День был жаркий, и мы сели отдохнуть у пруда Серпентайн. Как всегда, молодые люди скользили в лодках подзеркальной его поверхности с обычной своей отчаянной энергией, а гуляющие лениво слонялись вокруг, глазея на них, и та же неизменная собака плавала, когда не лаяла, и лаяла, когда не плавала. Мой друг сидел улыбаясь, вертя в тонких пальцах золотой крестик, висевший на его шелковом жилете.
Потом мы вдруг разговорились; и это была не обычная светская беседа об особенностях редких видов уток или о карьере наших университетских товарищей — то, о чем говорили мы, никогда не обсуждается в изысканном обществе.
За завтраком наша хозяйка рассказала мне печальную историю об одном несчастливом браке, и я сгорал от желания узнать, что думает об этих вещах мой друг, который, казалось, отошел куда-то далеко от меня. И теперь я решил, что момент настал.
— Скажи мне, — начал я, — что, по-твоему, важнее, буква или дух христианского учения?
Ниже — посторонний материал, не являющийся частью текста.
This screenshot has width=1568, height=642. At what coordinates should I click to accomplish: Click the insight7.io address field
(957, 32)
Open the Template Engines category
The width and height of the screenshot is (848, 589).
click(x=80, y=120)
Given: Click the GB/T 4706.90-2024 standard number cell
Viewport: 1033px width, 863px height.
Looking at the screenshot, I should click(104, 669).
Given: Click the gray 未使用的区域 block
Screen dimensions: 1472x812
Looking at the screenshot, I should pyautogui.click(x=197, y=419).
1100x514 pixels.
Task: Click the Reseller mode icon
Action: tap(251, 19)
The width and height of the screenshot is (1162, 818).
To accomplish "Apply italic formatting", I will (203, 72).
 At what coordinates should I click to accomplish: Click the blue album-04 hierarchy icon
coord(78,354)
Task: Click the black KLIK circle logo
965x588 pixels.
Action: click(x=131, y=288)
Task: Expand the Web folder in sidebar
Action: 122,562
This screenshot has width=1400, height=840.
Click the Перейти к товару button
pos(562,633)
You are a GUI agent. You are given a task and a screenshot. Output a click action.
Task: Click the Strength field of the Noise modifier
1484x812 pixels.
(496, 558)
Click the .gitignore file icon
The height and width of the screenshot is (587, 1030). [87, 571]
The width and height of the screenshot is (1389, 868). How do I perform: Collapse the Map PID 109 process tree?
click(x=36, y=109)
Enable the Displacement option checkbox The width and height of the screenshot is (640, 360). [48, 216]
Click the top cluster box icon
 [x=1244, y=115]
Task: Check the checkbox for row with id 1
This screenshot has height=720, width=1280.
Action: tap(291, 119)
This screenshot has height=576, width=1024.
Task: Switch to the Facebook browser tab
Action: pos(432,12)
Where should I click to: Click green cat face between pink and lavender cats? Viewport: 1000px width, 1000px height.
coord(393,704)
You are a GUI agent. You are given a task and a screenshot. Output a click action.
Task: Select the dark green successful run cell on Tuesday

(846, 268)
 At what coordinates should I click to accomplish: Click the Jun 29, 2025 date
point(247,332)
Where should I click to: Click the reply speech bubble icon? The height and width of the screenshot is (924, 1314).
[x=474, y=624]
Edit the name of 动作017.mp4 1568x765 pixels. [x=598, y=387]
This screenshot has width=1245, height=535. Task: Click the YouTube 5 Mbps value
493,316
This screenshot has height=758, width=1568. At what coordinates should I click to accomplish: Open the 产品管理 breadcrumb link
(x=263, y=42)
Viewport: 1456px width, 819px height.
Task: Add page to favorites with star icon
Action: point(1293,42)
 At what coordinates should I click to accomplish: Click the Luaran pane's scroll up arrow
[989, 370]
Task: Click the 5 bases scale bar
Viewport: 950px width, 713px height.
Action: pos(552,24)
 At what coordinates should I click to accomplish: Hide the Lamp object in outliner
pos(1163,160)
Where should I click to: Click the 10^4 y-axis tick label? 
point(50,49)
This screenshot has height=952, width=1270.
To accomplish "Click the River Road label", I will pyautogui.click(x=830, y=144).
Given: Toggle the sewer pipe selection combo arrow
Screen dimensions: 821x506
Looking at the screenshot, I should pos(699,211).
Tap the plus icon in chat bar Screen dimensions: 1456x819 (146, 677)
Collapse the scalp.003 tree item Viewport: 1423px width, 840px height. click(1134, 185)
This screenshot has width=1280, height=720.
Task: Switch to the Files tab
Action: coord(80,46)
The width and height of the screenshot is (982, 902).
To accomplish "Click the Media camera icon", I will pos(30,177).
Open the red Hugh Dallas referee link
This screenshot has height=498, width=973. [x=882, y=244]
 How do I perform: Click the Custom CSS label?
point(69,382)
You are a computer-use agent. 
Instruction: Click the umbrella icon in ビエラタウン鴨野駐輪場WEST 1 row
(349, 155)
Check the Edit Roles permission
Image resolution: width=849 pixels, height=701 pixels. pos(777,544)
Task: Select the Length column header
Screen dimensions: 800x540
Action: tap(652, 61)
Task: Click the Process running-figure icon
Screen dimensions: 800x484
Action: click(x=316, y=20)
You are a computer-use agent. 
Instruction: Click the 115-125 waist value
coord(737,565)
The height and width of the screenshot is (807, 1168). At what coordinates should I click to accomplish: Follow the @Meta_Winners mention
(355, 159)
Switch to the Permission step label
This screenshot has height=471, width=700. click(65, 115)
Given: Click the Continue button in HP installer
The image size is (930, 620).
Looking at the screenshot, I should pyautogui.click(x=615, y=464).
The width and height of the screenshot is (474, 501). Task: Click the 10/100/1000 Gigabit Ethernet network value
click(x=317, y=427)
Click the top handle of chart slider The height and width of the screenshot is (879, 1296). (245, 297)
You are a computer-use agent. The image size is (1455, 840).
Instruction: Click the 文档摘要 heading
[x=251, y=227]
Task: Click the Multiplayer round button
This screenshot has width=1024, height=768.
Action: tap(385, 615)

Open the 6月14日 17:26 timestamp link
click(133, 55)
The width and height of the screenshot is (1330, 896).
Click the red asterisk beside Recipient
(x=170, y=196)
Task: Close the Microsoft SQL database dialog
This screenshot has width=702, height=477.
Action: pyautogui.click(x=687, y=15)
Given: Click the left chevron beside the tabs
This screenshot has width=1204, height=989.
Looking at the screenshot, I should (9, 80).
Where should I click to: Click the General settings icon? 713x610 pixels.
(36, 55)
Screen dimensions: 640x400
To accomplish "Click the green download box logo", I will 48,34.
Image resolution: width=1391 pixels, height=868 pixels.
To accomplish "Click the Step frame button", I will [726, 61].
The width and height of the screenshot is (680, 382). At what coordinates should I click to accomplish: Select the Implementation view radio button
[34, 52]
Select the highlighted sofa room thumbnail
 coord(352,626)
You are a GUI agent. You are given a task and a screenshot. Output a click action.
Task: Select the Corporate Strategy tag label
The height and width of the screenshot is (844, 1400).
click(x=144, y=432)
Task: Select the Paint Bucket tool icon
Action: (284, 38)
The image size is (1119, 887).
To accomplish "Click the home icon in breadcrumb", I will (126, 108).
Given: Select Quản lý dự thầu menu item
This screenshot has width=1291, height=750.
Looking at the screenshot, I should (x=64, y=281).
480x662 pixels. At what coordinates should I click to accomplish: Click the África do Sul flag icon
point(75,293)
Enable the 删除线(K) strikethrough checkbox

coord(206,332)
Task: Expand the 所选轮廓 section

— Дорогой друг, — ответил он мягко, — что за вопрос? Как можно разделять их?
— Но разве сущность веры Христовой не в том, что дух — превыше всего, а форма ничего не значит? Разве этой мыслью не проникнута вся нагорная проповедь?
— Разумеется,
— В таком случае, — сказал я, — если учение Христа придает первейшее значение духу, считаешь ли ты, что христиане вправе держать других в тисках установленных правил поведения — независимо от того, что происходит в их душах?
— Да, если это делается для их блага.
— А как вы можете знать, в чем их благо?
— Нам это указано.
— «Не судите, да не судимы будете».
— О, да, мы же не судим сами; мы лишь слепые исполнители заповедей господних.
— Вот как! А разве общие правила поведения учитывают все особенности каждой души?
Он взглянул на меня сурово, будто почуял ересь.
— Лучше бы ты объяснил точнее, — сказал он. — Право, я не понял.
— Хорошо, возьмем конкретный пример. Мы знаем, Христос сказал о супругах, что они единая плоть! Но мы знаем и то, что некоторые женщины живут брачной жизнью со страшным чувством душевного отвращения — это жены, которые поняли, что, несмотря на все их усилия, у них нет духовной близости с мужьями. Отвечает это духу христианского учения или нет?
— Нам предписано… — начал он.
— Возьмем определенную заповедь: «И станут двое одной плотью». Нет ведь, кажется, ни одного более сурового, незыблемого закона; но как же вы примирите его с сущностью христианского учения? Откровенно говоря, я хочу знать, есть ли в нем последовательность, или это только собрание законов и предписаний, не составляющих духовной философии?
— Конечно, — сказал мой собеседник терпеливо, страдальческим голосом, мы не смотрим на вещи с этой точки зрения, и нам нет нужды рассуждать и сомневаться.
— Но как же вы все-таки примиряете с духом христианского учения такие браки, как тот, о котором я говорил? Могу я узнать это или нет?
— Да, разумеется, — отвечал он, — примирение идей через страдание. Страдания этой несчастной женщины ведут к спасению ее души. Это — духовное величие, и в нем оправдание закона.
— Получается, значит, — сказал я, — что жертва или страдание связующая нить христианской философии?
— Страдание, которое приемлется с радостью, — ответил он.
— А не думаешь ли ты, — спросил я, — что в этом есть что-то нелепое? Скажешь ли ты, к примеру, что несчастливый брак более угоден богу, чем счастливый, где нет страданий, а одна только любовь?
Он сдвинул брови.
— Хорошо! — сказал он наконец. — Я тебе отвечу. По-моему, женщина, с готовностью умерщвляющая плоть свою в угоду богу, стоит в его глазах выше той, что не приносит такой жертвы в своей брачной жизни.